> **Your objective**
Can you put every line of the rows below into a JSON list of strings, one string per line, leaving out blank lines?

↓↓↓

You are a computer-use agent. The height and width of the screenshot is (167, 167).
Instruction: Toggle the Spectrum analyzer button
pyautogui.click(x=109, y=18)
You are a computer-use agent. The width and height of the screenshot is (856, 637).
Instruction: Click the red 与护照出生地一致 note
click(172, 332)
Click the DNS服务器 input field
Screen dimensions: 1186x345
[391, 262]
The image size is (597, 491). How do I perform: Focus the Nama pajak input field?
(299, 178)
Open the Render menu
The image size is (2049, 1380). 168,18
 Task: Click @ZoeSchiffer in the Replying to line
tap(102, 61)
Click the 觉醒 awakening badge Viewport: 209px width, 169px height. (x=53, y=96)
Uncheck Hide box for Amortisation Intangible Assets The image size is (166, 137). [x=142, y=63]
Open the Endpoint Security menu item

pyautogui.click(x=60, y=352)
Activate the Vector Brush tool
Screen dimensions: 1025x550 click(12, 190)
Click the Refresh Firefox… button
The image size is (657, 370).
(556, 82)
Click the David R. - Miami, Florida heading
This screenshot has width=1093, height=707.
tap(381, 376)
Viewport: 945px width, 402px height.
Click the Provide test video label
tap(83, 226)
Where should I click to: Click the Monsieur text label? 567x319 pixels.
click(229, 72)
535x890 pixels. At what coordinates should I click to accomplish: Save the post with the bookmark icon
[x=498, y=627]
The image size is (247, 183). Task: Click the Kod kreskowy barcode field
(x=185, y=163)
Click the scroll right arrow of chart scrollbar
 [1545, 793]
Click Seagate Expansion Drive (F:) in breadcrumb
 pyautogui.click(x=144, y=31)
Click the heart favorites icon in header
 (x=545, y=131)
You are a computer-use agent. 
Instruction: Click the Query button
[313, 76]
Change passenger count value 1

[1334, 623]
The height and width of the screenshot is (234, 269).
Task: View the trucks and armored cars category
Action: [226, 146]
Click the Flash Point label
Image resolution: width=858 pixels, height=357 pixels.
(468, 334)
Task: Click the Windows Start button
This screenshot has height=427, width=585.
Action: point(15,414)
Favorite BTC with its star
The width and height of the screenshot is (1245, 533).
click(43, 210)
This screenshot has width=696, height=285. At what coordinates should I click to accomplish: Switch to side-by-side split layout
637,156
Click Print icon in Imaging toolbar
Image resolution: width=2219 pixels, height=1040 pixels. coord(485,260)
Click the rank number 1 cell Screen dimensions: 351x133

↑↑↑

> **Answer below**
[
  "You are a computer-use agent. The height and width of the screenshot is (167, 167).",
  "Instruction: Toggle the Spectrum analyzer button",
  "pyautogui.click(x=109, y=18)",
  "You are a computer-use agent. The width and height of the screenshot is (856, 637).",
  "Instruction: Click the red 与护照出生地一致 note",
  "click(172, 332)",
  "Click the DNS服务器 input field",
  "Screen dimensions: 1186x345",
  "[391, 262]",
  "The image size is (597, 491). How do I perform: Focus the Nama pajak input field?",
  "(299, 178)",
  "Open the Render menu",
  "The image size is (2049, 1380). 168,18",
  " Task: Click @ZoeSchiffer in the Replying to line",
  "tap(102, 61)",
  "Click the 觉醒 awakening badge Viewport: 209px width, 169px height. (x=53, y=96)",
  "Uncheck Hide box for Amortisation Intangible Assets The image size is (166, 137). [x=142, y=63]",
  "Open the Endpoint Security menu item",
  "pyautogui.click(x=60, y=352)",
  "Activate the Vector Brush tool",
  "Screen dimensions: 1025x550 click(12, 190)",
  "Click the Refresh Firefox… button",
  "The image size is (657, 370).",
  "(556, 82)",
  "Click the David R. - Miami, Florida heading",
  "This screenshot has width=1093, height=707.",
  "tap(381, 376)",
  "Viewport: 945px width, 402px height.",
  "Click the Provide test video label",
  "tap(83, 226)",
  "Where should I click to: Click the Monsieur text label? 567x319 pixels.",
  "click(229, 72)",
  "535x890 pixels. At what coordinates should I click to accomplish: Save the post with the bookmark icon",
  "[x=498, y=627]",
  "The image size is (247, 183). Task: Click the Kod kreskowy barcode field",
  "(x=185, y=163)",
  "Click the scroll right arrow of chart scrollbar",
  " [1545, 793]",
  "Click Seagate Expansion Drive (F:) in breadcrumb",
  " pyautogui.click(x=144, y=31)",
  "Click the heart favorites icon in header",
  " (x=545, y=131)",
  "You are a computer-use agent. ",
  "Instruction: Click the Query button",
  "[313, 76]",
  "Change passenger count value 1",
  "[1334, 623]",
  "The height and width of the screenshot is (234, 269).",
  "Task: View the trucks and armored cars category",
  "Action: [226, 146]",
  "Click the Flash Point label",
  "Image resolution: width=858 pixels, height=357 pixels.",
  "(468, 334)",
  "Task: Click the Windows Start button",
  "This screenshot has height=427, width=585.",
  "Action: point(15,414)",
  "Favorite BTC with its star",
  "The width and height of the screenshot is (1245, 533).",
  "click(43, 210)",
  "This screenshot has width=696, height=285. At what coordinates should I click to accomplish: Switch to side-by-side split layout",
  "637,156",
  "Click Print icon in Imaging toolbar",
  "Image resolution: width=2219 pixels, height=1040 pixels. coord(485,260)",
  "Click the rank number 1 cell Screen dimensions: 351x133"
]